# WHAT IS REQUIRED:
Please print every one of the records below line for line, changing nothing.

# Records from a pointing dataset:
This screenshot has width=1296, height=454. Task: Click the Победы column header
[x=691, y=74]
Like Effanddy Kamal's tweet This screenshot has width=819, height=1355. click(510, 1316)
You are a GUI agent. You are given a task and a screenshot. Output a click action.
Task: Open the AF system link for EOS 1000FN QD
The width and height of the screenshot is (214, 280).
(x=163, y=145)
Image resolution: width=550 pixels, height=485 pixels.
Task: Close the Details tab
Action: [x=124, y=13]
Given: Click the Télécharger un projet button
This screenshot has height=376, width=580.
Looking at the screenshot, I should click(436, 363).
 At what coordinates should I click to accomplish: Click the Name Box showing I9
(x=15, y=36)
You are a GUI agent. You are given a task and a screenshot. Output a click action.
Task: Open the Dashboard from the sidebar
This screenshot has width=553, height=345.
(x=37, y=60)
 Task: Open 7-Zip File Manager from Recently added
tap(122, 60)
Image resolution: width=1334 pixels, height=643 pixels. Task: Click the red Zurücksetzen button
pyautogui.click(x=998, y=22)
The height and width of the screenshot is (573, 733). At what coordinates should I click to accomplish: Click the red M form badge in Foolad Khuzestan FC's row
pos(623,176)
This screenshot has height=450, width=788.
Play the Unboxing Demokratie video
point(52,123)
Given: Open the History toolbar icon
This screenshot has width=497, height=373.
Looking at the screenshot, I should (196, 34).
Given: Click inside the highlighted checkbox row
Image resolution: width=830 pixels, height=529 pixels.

# WRITTEN SOLUTION:
This screenshot has width=1296, height=454. Task: Click the Победы column header
[x=691, y=74]
Like Effanddy Kamal's tweet This screenshot has width=819, height=1355. click(510, 1316)
You are a GUI agent. You are given a task and a screenshot. Output a click action.
Task: Open the AF system link for EOS 1000FN QD
The width and height of the screenshot is (214, 280).
(x=163, y=145)
Image resolution: width=550 pixels, height=485 pixels.
Task: Close the Details tab
Action: [x=124, y=13]
Given: Click the Télécharger un projet button
This screenshot has height=376, width=580.
Looking at the screenshot, I should click(436, 363).
 At what coordinates should I click to accomplish: Click the Name Box showing I9
(x=15, y=36)
You are a GUI agent. You are given a task and a screenshot. Output a click action.
Task: Open the Dashboard from the sidebar
This screenshot has width=553, height=345.
(x=37, y=60)
 Task: Open 7-Zip File Manager from Recently added
tap(122, 60)
Image resolution: width=1334 pixels, height=643 pixels. Task: Click the red Zurücksetzen button
pyautogui.click(x=998, y=22)
The height and width of the screenshot is (573, 733). At what coordinates should I click to accomplish: Click the red M form badge in Foolad Khuzestan FC's row
pos(623,176)
This screenshot has height=450, width=788.
Play the Unboxing Demokratie video
point(52,123)
Given: Open the History toolbar icon
This screenshot has width=497, height=373.
Looking at the screenshot, I should (196, 34).
Given: Click inside the highlighted checkbox row
Image resolution: width=830 pixels, height=529 pixels.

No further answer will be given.